So our daughter Penny has Down syndrome, which means she has an intellectual disability. It also can involve some physical disability just in the sense that she is less kind of manually dexterous than other kids. But that’s not how it’s going to present quite in the same way. So with intellectual disability, people often assume A) that the person with the intellectual disability can’t speak for themselves. That’s often wrong. That’s a wrong assumption. So Penny knows, she’s now 18, that if someone speaks to her directly, they are respecting her, they look her in the eye.

And honestly, her friends who don’t have that same verbal ability, they also know that someone is giving them respect when they are looked in the eye and someone speaks to them, even if somebody else has to speak on their behalf or they’re using perhaps a communication device. So I think that sense of like make eye contact.

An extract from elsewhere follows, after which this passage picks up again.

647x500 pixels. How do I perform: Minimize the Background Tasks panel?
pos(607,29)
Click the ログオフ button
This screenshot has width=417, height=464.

And Penny, when she was younger, she sometimes would get overwhelmed and sometimes she would be overwhelmed because she was upset about something. Sometimes it was overwhelming because there had been a change of plans and that was really challenging for her and she would tend to shut down. So she would just kind of withdraw within herself and not be able to speak. And eventually we learned in our family that when that happened, that actually for her the easiest way to communicate her for herself and by herself was through writing.

And so if I if she was upset about something, I would usually find. And she actually told me this, that I could write, what are you upset about? And she could write the answer, but she couldn’t speak it. That’s the type of thing that you can’t say that’s just not true for every kid with intellectual disabilities.

But if you are starting to get to know Penny and you notice that she’s shutting down instead of thinking, I must be doing something wrong or she must have a problem that can’t be resolved, to go in this case to the mother and say, hey, your child seems to be shutting down. I’m not sure what’s going on and have a conversation. That really is going to go a far away.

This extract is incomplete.